Sex toy review: Lovense Hush

I met her at a castle in France. Twenty-two people or so all came together to celebrate the birthday of my partner Maxine in the best way kinky poly people know how: by spending a week having kinky group sex in a castle.

I found myself with a bit of a crush on her almost immediately. We had a lovely time snogging.

I talked about that crush in an answer on Quora, in fact.

Fast forward about eight years. I invited her to my wedding. We’re all sitting there at dinner: me, my wife-to-be, Maxine (who graciously agreed to be the best man at the wedding), my other partners, the bridal party, mutual friends, when Maxine says “Hey Eunice, did you know Franklin has a crush on you? Check out what he wrote about you on Quora!”

Because that’s just the kind of troublemaker Maxine is.

Maxine, me, Eunice, arranged in order of height but not in order of evil

Now, Eunice lives in London, and I do not. She also doesn’t do long-distance relationships. So we’re in a…well, let’s just call our situation a “situationship” and leave it at that.

A long-distance situationship requires a fair bit of creativity, to overcome the logistical incompatibility inherent of being a very small creature living on a very large world.

Fortunately, we live in an era of technology. And the last half-decade has seen a renaissance in high-tech sex toys.

Ladies and gentlemen, I present the culmination of thousands of years of relentless technological progress, stretching in an unbroken line from the first stone tools to the Information Age: the Lovense Hush.
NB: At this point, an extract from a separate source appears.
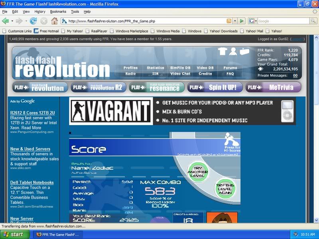319x239 pixels.
Task: Click the Stop loading icon
Action: (x=44, y=21)
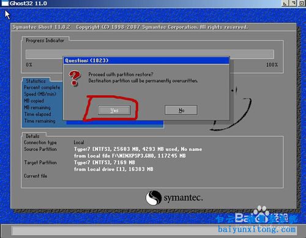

So much better than flint knapping!

When you buy a sex toy that comes with a 40-page instruction booklet, you know you’re in for a treat. (Granted part of the reason it’s that long is it’s written in several languages, but still.)

Remote-controlled sex toys are the greatest gift to long-distance relationships since the invention of writing.

They’re not everything, of course. Part of the creativity we’ve had to exercise as part of this situationship has involved installing new server infrastructure in the house and brushing up on open-source streaming video server software. I now have a streaming camera in the bedroom that any of my partners can log in to so as to make sure I’m properly behaving myself, which, given the sorts of folks I like to date, generally means behaving very improperly indeed.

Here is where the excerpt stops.